→ What this task involves:
Starting with the line that contains "I want to click" and going on through the last of the lines, rewrite them with "Identify the location of" replaced by "Locate" and nothing else changed, leaving the pictures out of your answer.
****************************************
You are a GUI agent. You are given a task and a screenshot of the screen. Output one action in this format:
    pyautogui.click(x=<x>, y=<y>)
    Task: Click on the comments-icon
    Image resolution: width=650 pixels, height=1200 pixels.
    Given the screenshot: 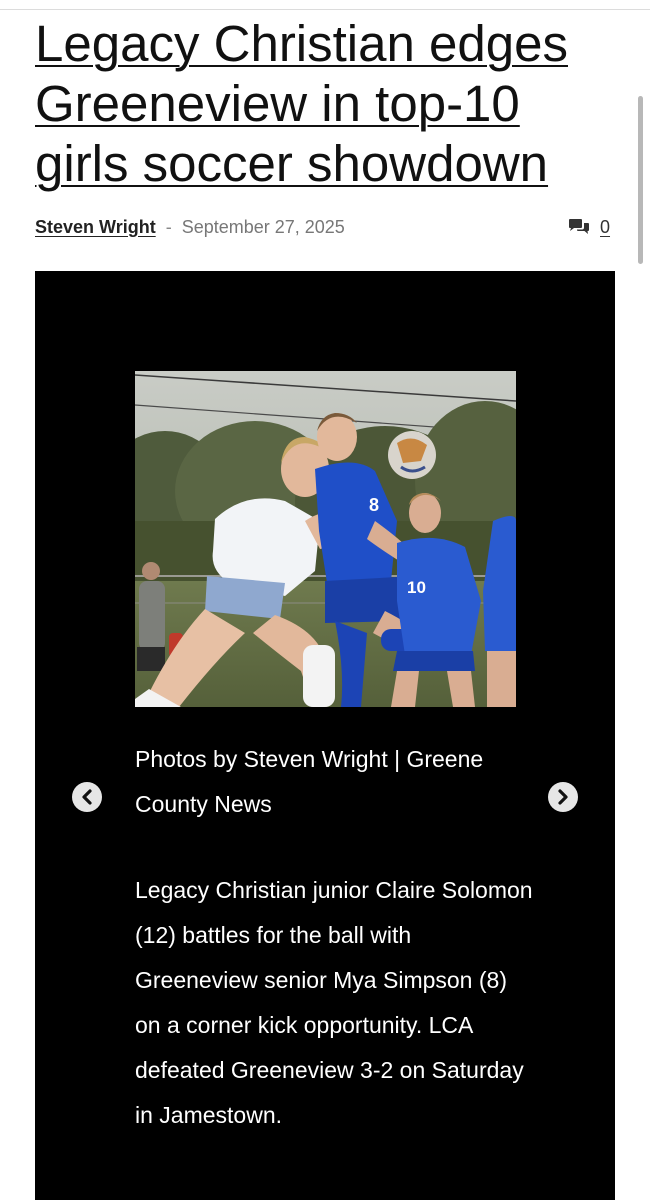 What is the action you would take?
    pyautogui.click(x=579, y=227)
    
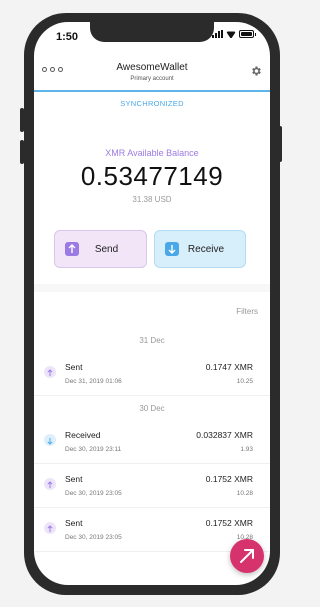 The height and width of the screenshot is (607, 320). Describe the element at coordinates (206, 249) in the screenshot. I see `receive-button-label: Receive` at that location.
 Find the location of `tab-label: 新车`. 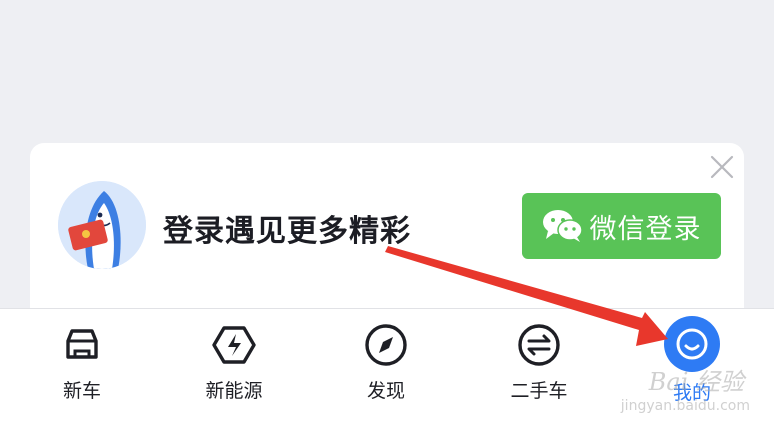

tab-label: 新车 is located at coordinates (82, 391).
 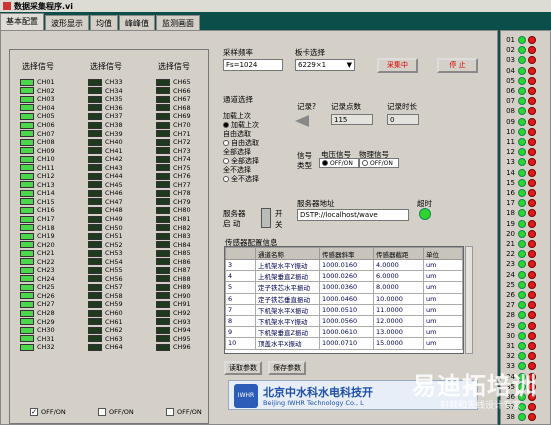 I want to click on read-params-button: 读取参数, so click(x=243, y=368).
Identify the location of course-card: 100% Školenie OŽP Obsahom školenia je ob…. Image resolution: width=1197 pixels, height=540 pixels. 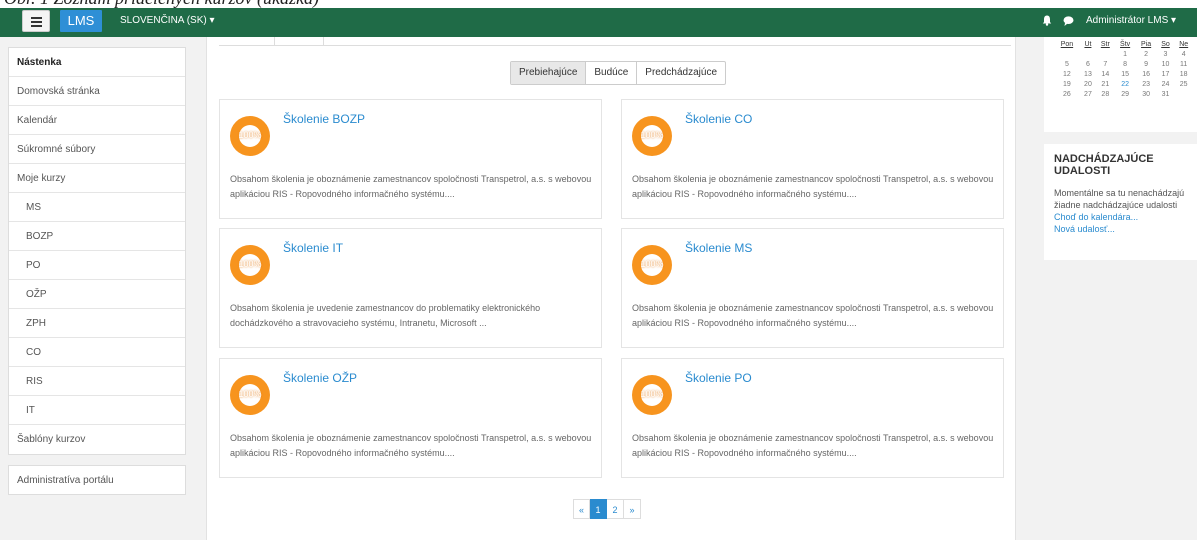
****************************************
→ Task output:
  I want to click on read-params-button: 读取参数, so click(x=243, y=368).
Locate course-card: 100% Školenie OŽP Obsahom školenia je ob…. Image resolution: width=1197 pixels, height=540 pixels. 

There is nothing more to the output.